■ Excerpt to read ■

....................

This story is the second in a series produced by reporter-fellows participating in an exchange program between the New England Center for Investigative Reporting at Boston University and the Albanian Center for Quality Journalism in Tirana.

In the Kune Vain Lagoon of northern Albania, a grim relic sinks into the past to reveal an even more uncertain future. Concrete bunkers that line the coast, built as Communist-era bomb shelters by the small Balkan nation, for decades stood as reminders of a powerful totalitarian regime. But in recent years, they have been disappearing — swallowed up, one by one, by an advancing shoreline that each year creeps further up the sand.

....................

■ Dataset excerpt ■
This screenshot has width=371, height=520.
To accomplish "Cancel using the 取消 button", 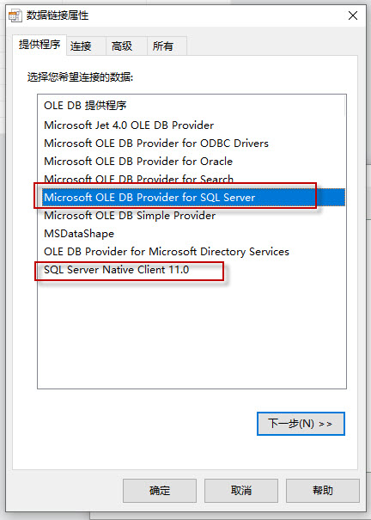I will tap(241, 491).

....................

■ Task directions ■
Reproduce word for word the stretch of the article on Albania's vanishing coastal bunkers from "This story is" through "Journalism in Tirana.".

■ Solution for this exercise ■
This story is the second in a series produced by reporter-fellows participating in an exchange program between the New England Center for Investigative Reporting at Boston University and the Albanian Center for Quality Journalism in Tirana.